Jurisprudência relevante citada: STJ, Súmula 297; STJ, Súmula 479; TJPI, Súmula 18; TJPI, Súmula 26.
RELATÓRIO
O DESEMBARGADOR HAROLDO OLIVEIRA REHEM (Relator): Cuida-se de APELAÇÃO CÍVEL interposta por MANOEL JOSE GONCALVES DA SILVA contra sentença proferida nos autos da ação ordinária (Processo nº 0800776-43.2021.8.18.0037) ajuizada contra BANCO BRADESCO S.A, ora apelado.
Na ação originária, a parte autora assevera que vem sofrendo descontos em sua conta bancária em razão de tarifa bancária não autorizada (“BRADESCO SEGUROS SA”), tendo havido falha na prestação do serviço pelo Banco requerido.
Aduz que a Instituição financeira deve ser responsabilizada objetivamente, devendo ser condenada a pagar indenização por danos morais, bem como a restituir em dobro o valor cobrado indevidamente, cabendo, no caso, a inversão do ônus da prova.
Enfim, requer a procedência integral da ação, condenando a Instituição financeira demandada nas custas e honorários advocatícios.
Na contestação, o Banco demandado assevera que o contrato impugnado é válido, que inexiste dano moral e material, não cabendo, portanto, restituição em dobro. Ao final, pleiteia a total improcedência dos pedidos iniciais.

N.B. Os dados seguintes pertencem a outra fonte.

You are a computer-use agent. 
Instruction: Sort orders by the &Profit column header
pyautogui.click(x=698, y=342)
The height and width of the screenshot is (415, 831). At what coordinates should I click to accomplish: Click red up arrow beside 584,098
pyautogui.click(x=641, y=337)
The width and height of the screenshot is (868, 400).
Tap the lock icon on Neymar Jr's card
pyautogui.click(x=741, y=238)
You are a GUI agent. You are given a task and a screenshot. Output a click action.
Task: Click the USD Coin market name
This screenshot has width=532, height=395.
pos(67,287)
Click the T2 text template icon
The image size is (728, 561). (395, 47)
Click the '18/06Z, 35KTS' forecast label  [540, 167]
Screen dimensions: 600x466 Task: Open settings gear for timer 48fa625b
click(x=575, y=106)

Na réplica à contestação, a parte autora refuta as alegações suscitadas na contestação.
Na sentença, o r. Juiz de 1º Grau julgou parcialmente procedentes os pedidos formulados na inicial (art. 487, I, do CPC), declarando o cancelamento do desconto, a restituição integral pelo banco requerido dos valores indevidamente descontados (restituição em dobro) e ao pagamento de danos morais no valor de R$ 1.000,00. Condenou o banco demandado ao pagamento de custas processuais e honorários advocatícios.
Nas razões de apelação, o autor/apelante requer a majoração dos danos morais arbitrados na origem. Pleiteia a reforma da sentença.
Ausentes contrarrazões recursais.
Recebido o recurso.
É o relatório.
VOTO
O DESEMBARGADOR HAROLDO OLIVEIRA REHEM (votando): conheço do recurso, eis que se encontram os pressupostos de admissibilidade.
O cerne da questão gira em torno da declaração, ou não, da nulidade de contrato bancário, e, consequentemente, da ocorrência, ou não, de dano decorrente da citada relação jurídica, que implicou a realização de descontos de parcelas em sua conta bancária, bem como, por força do princípio da eventualidade, o apelo da parte autora objetiva discutir o quantum indenizatório, em caso de manutenção da condenação imposta na sentença recorrida.
Afirma a parte autora que o Banco demandado realizou contratação de serviços em seu nome sem a sua anuência, fato que implicou a incidência de parcelas mensais (“BRADESCO SEGUROS SA”), causando-lhe transtornos financeiros. Assevera, ainda, ser pessoa idosa e que inexiste qualquer contrato formalizado com a Instituição financeira.
Inicialmente, reconhece-se a presença de típica relação de consumo entre as partes, uma vez que, de acordo com o teor do Enunciado da Súmula 297 do STJ, as instituições bancárias, como prestadoras de serviços, estão submetidas ao código de defesa do consumidor e ainda o Enunciado da Súmula 26/ TJPI (“Nas causas que envolvem contratos bancários, pode ser aplicada a inversão do ônus da prova em favor do consumidor (CDC art, 6º, VIII) desde que comprovada sua hipossuficiência em relação à instituição financeira, e desde que solicitado pelo autor na ação)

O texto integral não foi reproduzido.